Hypertrophic cardiomyopathy (HCM) characteristic of marked LVH is one of the most common forms of genetic heart disease. Watkins et al. (30,31) showed that about 50% of familial HCM is caused by nuclear DNA mutations in cardiac beta myosin heavy-chain or troponin T genes. Because these nuclear DNA mutations are transmitted as an autosomal dominant trait, they cannot account for LVH in maternally transmitted diabetes.
Mitochondrial DNA mutations have been reported in some patients with HCM (32,33). Obayashi et al. (34) detected mitochondrial DNA mutations in seven patients with nonautosomal dominant HCM and suggested that these mutations are one of the causes of nonautosomal dominant HCM. The theory is based on the fact that mitochondrial DNA genes are exclusively maternally transmitted. Recently, in patients with maternally transmitted HCM, mitochondrial DNA mutations were reported as the cause of their HCM (3538). On the other hand, the syndrome mitochondrial encephalomyopathy, lactic acidosis and stroke-like episodes (MELAS) are known to be caused by a mitochondrial DNA mutation at position 3243 (39). In MELAS, LVH is considered to be the clinical feature of cardiac involvement (4043). Ito et al. (43) reviewed 21 patients with MELAS and found LVH in eight patients. Marked LVH as seen in HCM was reported in some patients with MELAS (44,45). Ultrastructure of their myocardium showed markedly increased mitochondria. Hence, it is reasonable to think that maternally transmitted LVH may be related to mitochondrial DNA mutations.
Maternally transmitted diabetes.
Recently, it has been suggested that maternally transmitted diabetes is associated with mitochondrial DNA mutations (4653). Katagiri et al. (48) reported that 1.3% of maternally transmitted diabetes is caused by a mitochondrial DNA mutation at position 3243 and that this mutation manifests a wide range of diabetic phenotypes from NIDDM to IDDM. Kishimoto et al. (49) detected this mutation in 5.1% of patients with maternally transmitted NIDDM. Other mutations at position 3256, 3260, 3264, 3271 or 8344 were also documented to cause diabetes (35,5053). Because maternally transmitted diabetes could be associated with mitochondrial DNA mutations and because mitochondrial DNA mutations can be a cause of LVH, it is reasonable to think that latent mitochondrial DNA mutations could contribute to LVH in maternally transmitted NIDDM. Moreover, Poulton et al. (54) recently documented that 17% of patients with NIDDM have a mitochondrial DNA variant at position 16189. This variant was shown to be associated with insulin resistance, and it was suggested to be a premutation for pathogenic mutations. In addition to the mutations, such mitochondrial DNA variants may contribute to the development of LVH as well as NIDDM.

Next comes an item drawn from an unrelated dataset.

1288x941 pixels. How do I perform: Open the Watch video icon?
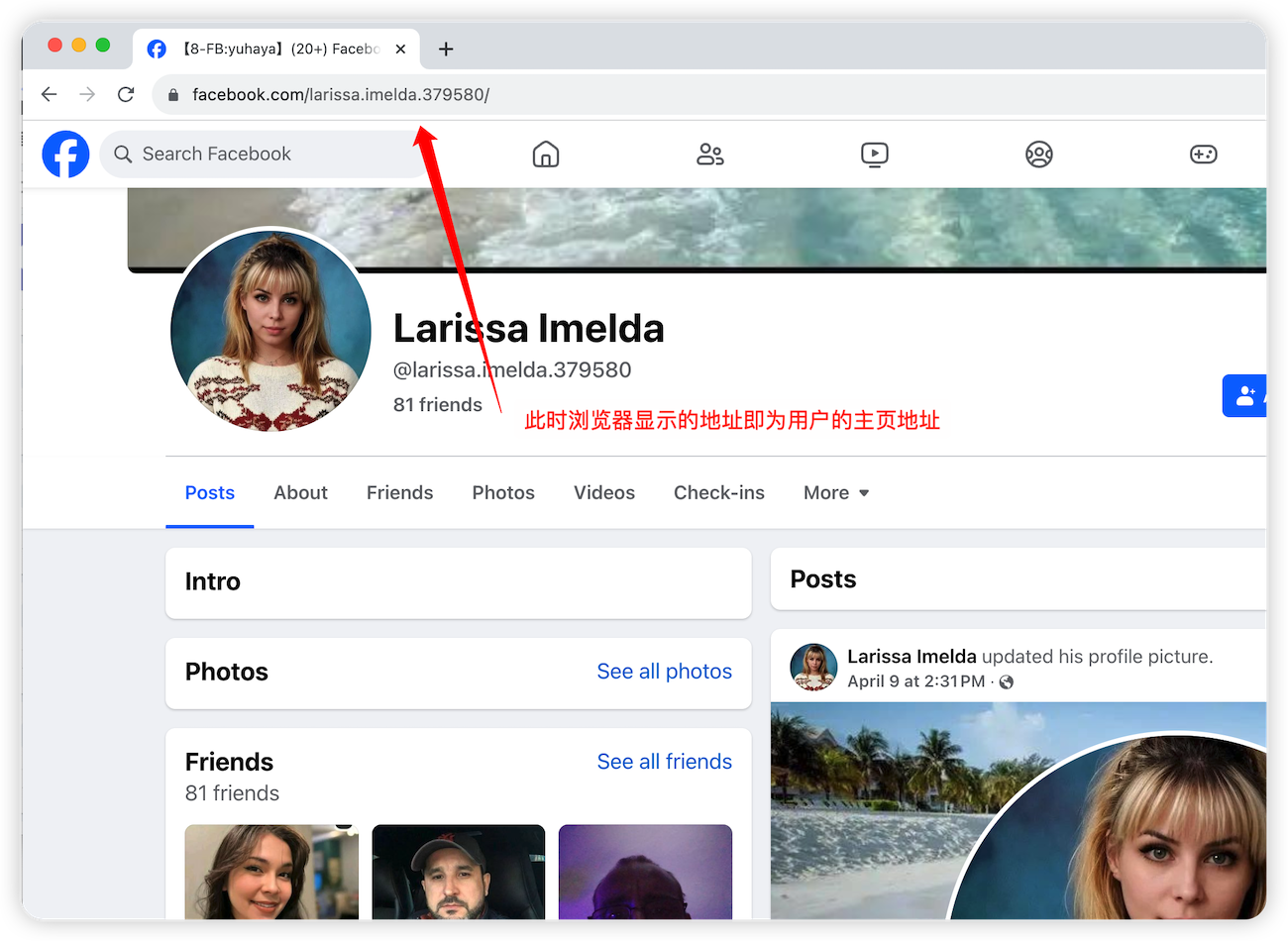(874, 155)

The intrauterine environment of diabetes is also recognized to play a role in maternally transmitted NIDDM. Pettitt et al. (55) reported the higher prevalence of NIDDM in offspring of diabetic mothers than in those of mothers who became diabetic after pregnancy. They also showed that diabetic intrauterine environment has a long-term effect on glucose tolerance in offspring, so-called "programming" (56). It can be speculated that the fetal programming of the diabetic intrauterine environment may change susceptibility to LVH and that this effect may be additional to those of genetic factors. However, there is no report to support this speculation, and the onset of NIDDM is usually after childbearing age (57).
Conclusions.
Maternal transmission of diabetes was associated with LVH in patients with NIDDM. This suggests that some genetic factors of diabetes, such as mitochondrial DNA abnormalities, may contribute to the development of LVH in maternally transmitted NIDDM.